Governing Strategic Dynamics: Equilibrium Stabilization via Divergence-Driven Control

Black-box coevolution in mixed-motive games is often undermined by opponent-drift non-stationarity and noisy rollouts, which distort progress signals and can induce cycling, Red-Queen dynamics, and detachment. We propose the \emph{Marker Gene Method} (MGM), a curriculum-inspired governance mechanism that stabilizes selection by anchoring evaluation to cross-generational marker individuals, together with DWAM and conservative marker-update rules to reduce spurious updates. We also introduce NGD-Div, which adapts the key update threshold using a divergence proxy and natural-gradient optimization. We provide theoretical analysis in strictly competitive settings and evaluate MGM integrated with evolution strategies (MGM-E-NES) on coordination games and a resource-depletion Markov game. MGM-E-NES reliably recovers target coordination in Stag Hunt and Battle of the Sexes, achieving final cooperation probabilities close to $(1,1)$ (e.g., $0.991\pm0.01/1.00\pm0.00$ and $0.97\pm0.00/0.97\pm0.00$ for the two players). In the Markov resource game, it maintains high and stable state-conditioned cooperation across 30 seeds, with final cooperation of $\approx 0.954/0.980/0.916$ in \textsc{Rich}/\textsc{Poor}/\textsc{Collapsed} (both players; small standard deviations), indicating welfare-aligned and state-dependent behavior. Overall, MGM-E-NES transfers across tasks with minimal hyperparameter changes and yields consistently stable training dynamics, showing that top-level governance can substantially improve the robustness of black-box coevolution in dynamic environments.

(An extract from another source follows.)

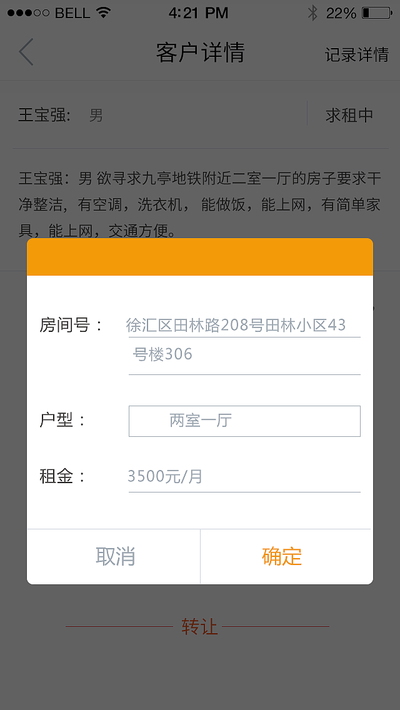Tap the 求租中 status label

翻译：混合动机博弈中的黑箱协同进化常受对手漂移非平稳性与噪声采样干扰，这些因素会扭曲进化信号，可能引发循环动态、红皇后效应及策略脱节。本文提出标记基因方法（MGM），这是一种受课程学习启发的调控机制，通过将评估锚定于跨代标记个体来稳定选择过程，并结合DWAM与保守标记更新规则以减少伪更新。我们同时提出NGD-Div方法，利用发散度代理与自然梯度优化自适应调整关键更新阈值。在严格竞争场景下提供理论分析，并在协调博弈与资源耗竭马尔可夫博弈中评估结合进化策略的MGM（MGM-E-NES）。实验表明，MGM-E-NES在猎鹿博弈与性别之战中能可靠恢复目标协调，最终合作概率接近$(1,1)$（例如两位玩家分别达到$0.991\pm0.01/1.00\pm0.00$与$0.97\pm0.00/0.97\pm0.00$）。在马尔可夫资源博弈中，该方法在30次随机种子下均保持高且稳定的状态条件合作，最终在\textsc{富足}/\textsc{匮乏}/\textsc{崩溃}状态下的合作率为$\approx 0.954/0.980/0.916$（双方玩家；标准差极小），表明其能产生与福利一致且状态依赖的行为。总体而言，MGM-E-NES仅需极少超参数调整即可跨任务迁移，并产生持续稳定的训练动态，证明顶层调控机制能显著提升动态环境中黑箱协同进化的鲁棒性。